Hätte gern mehr Verständnis, auch wenn ich dich gerade nicht verstehe. Um dir gerecht zu werden, wenn dich wieder ein Gefühlsausbruch durchrüttelt. Aber manchmal werden deine Launen mir nicht gerecht. Schließlich bin ich nicht nur deine Mutter, sondern auch noch die von zwei anderen wunderbar eigensinnigen Kindern. Habe einen Job, keine Engelsgeduld und viel mehr um die Ohren als der Tag Stunden hat. Und dann fehlt mir mitunter die Empathie und Energie, dein Drama in zig Akten geduldig zu begleiten. Vor allem, wenn es um falsche Socken geht.
Natürlich weiß ich, dass du all das nicht tust, um meine Nerven zu strapazieren. Nicht, um mich zu ärgern, zu provozieren, zu verletzen. Sondern einzig und allein, weil du gerade überwältigt wirst von Empfindungen, die neu, unheimlich, zu groß für dich sind. Und doch gibt es diese Tage, an denen die Summe deiner Ausbrüche meine Nerven strapazieren, mich ärgern und provozieren. Auch wenn ich es besser wissen sollte. Was du aber wissen sollst:
Selbst wenn meine Geduld manchmal am Ende ist – meine Liebe für dich ist es nie.

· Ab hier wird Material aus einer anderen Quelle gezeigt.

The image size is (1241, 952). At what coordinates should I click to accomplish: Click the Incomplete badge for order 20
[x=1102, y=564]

Und auch, wenn mir das ad-hoc-Verständnis für deine Launen mitunter abgeht, eines verstehe ich im Kern immer: Dass du wie ein Schwamm Stimmungen aufsaugst, die nicht deine – und dir dann zuviel sind. Dass hinter deiner Pippi-Attitüde ein Kind steckt, dass sensibler ist als seine “Hallo Welt, hier komme ich!”-Haltung vermuten lässt.

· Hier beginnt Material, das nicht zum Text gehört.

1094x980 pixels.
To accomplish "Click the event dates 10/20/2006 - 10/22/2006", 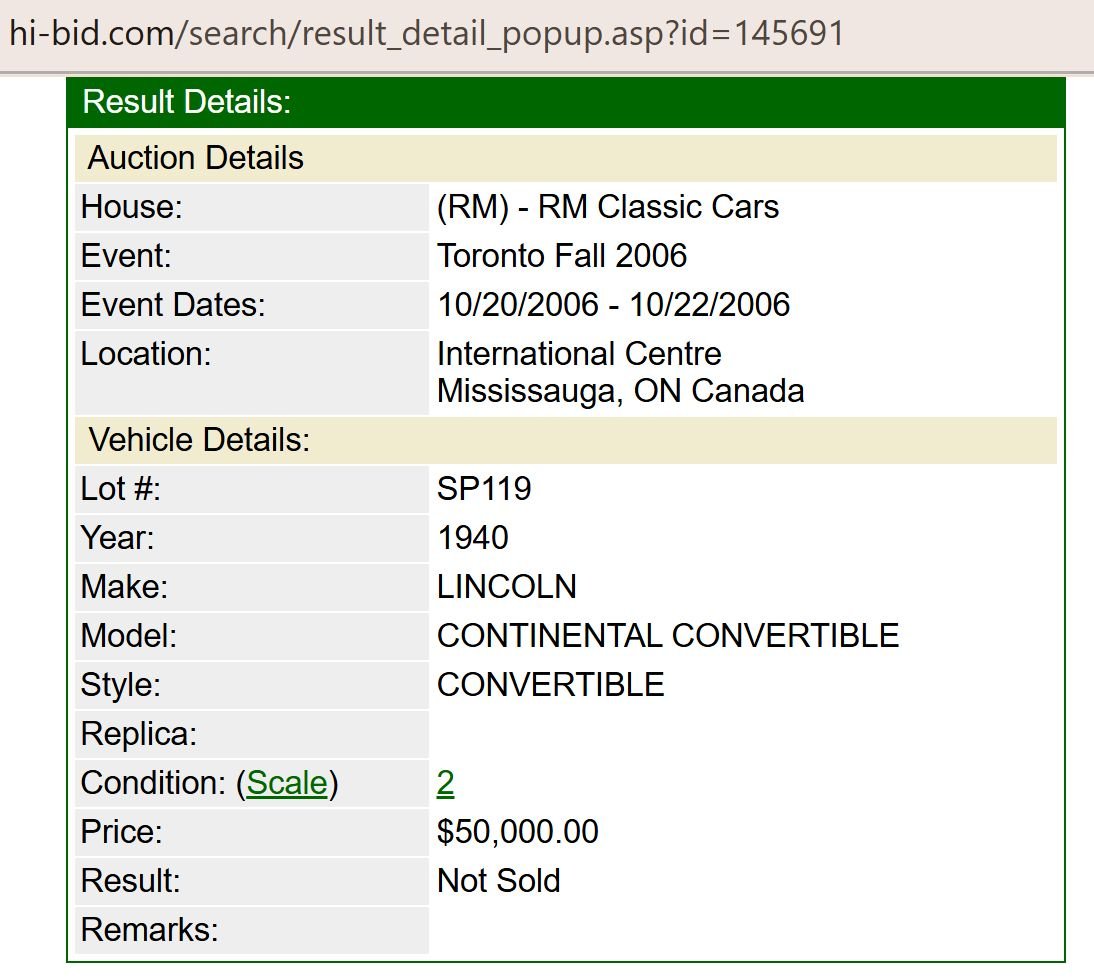I will [x=613, y=305].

Will ich eine Idee davon haben, wie es in dir ausschaut, wenn wieder ein Gefühlssturm tobt, male ich mir die Kommandozentrale aus “Alles steht Kopf” aus. Wie Wut, Freude, Trauer und Angst nebeneinander am Schaltpult sitzen und sich gegenseitig in Rage bringen – und das Kind, das sie steuern, gleich mit. Stelle mir dich vor, wie du nicht weißt, was dir geschieht, wenn all die großen Gefühle miteinander im Clinch liegen. Und dann kann ich wieder besser damit umgehen.
Jedes deiner Gefühle hat seine Berechtigung – und seinen Ursprung.
Das zu sehen, auch wenn ich gestresst, abgelenkt, abgenervt bin, ist immer wieder meine große Herausforderung. Kein rationales Handeln erwarten oder einfordern, denn du bist ein Kind und ich bin deine Mutter. Durchatmen, einen Schritt zurücktreten, nicht selbst auch noch im Affekt ein Drama draufsetzen. .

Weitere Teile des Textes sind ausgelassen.